Ramón Bello Serrano

Ramón Bello Serrano


Los placeres intelectuales

19/03/2022

Hace más de una década, en la estación de Atocha, compré El genio del cristianismo de Chateaubriand. Había leído maravillado sus Memorias de ultratumba y en el entretanto su Rancé. Chateaubriand no padece vergüenza por hacer pública su fe -no es vergonzoso creer con Newton y Bossuet, con Pascal y con Racine-. Se recrea en «la pintura de los antiguos días» y admite «los placeres intelectuales [que] son también secretos». El cristianismo procura en el joven escritor un sacudirse de un pesado lastre, como si su literatura sólo pudiera redimirle atacando nuestra primera y común levadura. El paso del tiempo, cuando ya parece tener su sitio (me refiero a su sitial vital; el escritor gana un modo de vivir -ajeno al éxito) hace que el literato regrese, casi como un deber, a las aguas, misterio de la Escritura -San Ambrosio, bendita el agua para el bautismo, le conferirá el misterio de la Creación, el Diluvio, el paso del Mar Rojo, la Nube, las aguas de Mara, Naamán y el paralítico de la piscina-. En ese regreso, que antaño acriminaba, hay ahora una gran naturalidad y mejor provecho para incorporar a la escritura y al estilo propio, ese instinto de la patria que es el cristianismo como civilización. Ocurre, al decir de Chateaubriand, que el hombre, tarde o temprano, sufre el mal del país, y se rebela al observar «el campo paterno cubierto de malezas o entregado a un arado extranjero» -y esa rebelión se amerita, no cuando uno quiere, y sí casi en modo desordenado, al acaso, como un placer que se lleva en secreto y que ya se hará para siempre presente en la creación menor del escritor-. No me refiero a una prosa de corladura y sí a un incorporar a la creación literaria el ornamento del gótico -modillones árabes, sofitos con nimbos, galerías con columnitas, ojivas y trilóbulos- que provoca en el escritor un renovado apego a su patria o civilización.

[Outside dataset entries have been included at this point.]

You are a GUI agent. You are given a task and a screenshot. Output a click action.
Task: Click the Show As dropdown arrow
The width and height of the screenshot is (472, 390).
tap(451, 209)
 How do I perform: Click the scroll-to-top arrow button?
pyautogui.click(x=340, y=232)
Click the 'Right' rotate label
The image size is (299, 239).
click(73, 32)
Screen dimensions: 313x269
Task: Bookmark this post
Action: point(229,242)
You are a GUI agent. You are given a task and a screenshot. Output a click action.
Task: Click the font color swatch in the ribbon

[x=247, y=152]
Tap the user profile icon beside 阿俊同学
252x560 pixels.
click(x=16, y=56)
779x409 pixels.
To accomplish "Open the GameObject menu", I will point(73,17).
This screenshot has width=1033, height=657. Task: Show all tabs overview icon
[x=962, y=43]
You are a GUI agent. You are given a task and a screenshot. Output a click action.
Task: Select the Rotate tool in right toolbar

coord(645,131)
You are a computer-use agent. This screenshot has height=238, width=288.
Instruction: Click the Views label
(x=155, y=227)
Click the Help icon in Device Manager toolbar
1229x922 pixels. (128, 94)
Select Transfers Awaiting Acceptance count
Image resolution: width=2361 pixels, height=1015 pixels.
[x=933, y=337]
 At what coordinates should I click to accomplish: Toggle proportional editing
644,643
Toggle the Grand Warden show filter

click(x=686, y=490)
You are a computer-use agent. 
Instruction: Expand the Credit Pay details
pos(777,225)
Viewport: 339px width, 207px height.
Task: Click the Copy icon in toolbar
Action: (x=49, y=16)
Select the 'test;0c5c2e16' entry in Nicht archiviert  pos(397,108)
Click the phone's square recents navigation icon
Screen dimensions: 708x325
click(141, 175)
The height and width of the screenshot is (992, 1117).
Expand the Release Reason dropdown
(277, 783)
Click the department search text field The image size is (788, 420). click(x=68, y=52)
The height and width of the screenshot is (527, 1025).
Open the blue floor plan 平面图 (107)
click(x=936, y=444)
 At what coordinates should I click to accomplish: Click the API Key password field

En la introducción que hace Javier del Prado de El Genio del cristianismo lo explica de forma muy precisa: el Cristianismo como principio vital de la inspiración y, por consiguiente, «de la creación artística, literaria y, si se me permite, moral y ontológica del hombre» -principio que muchos atesoran, como un grande placer secreto-.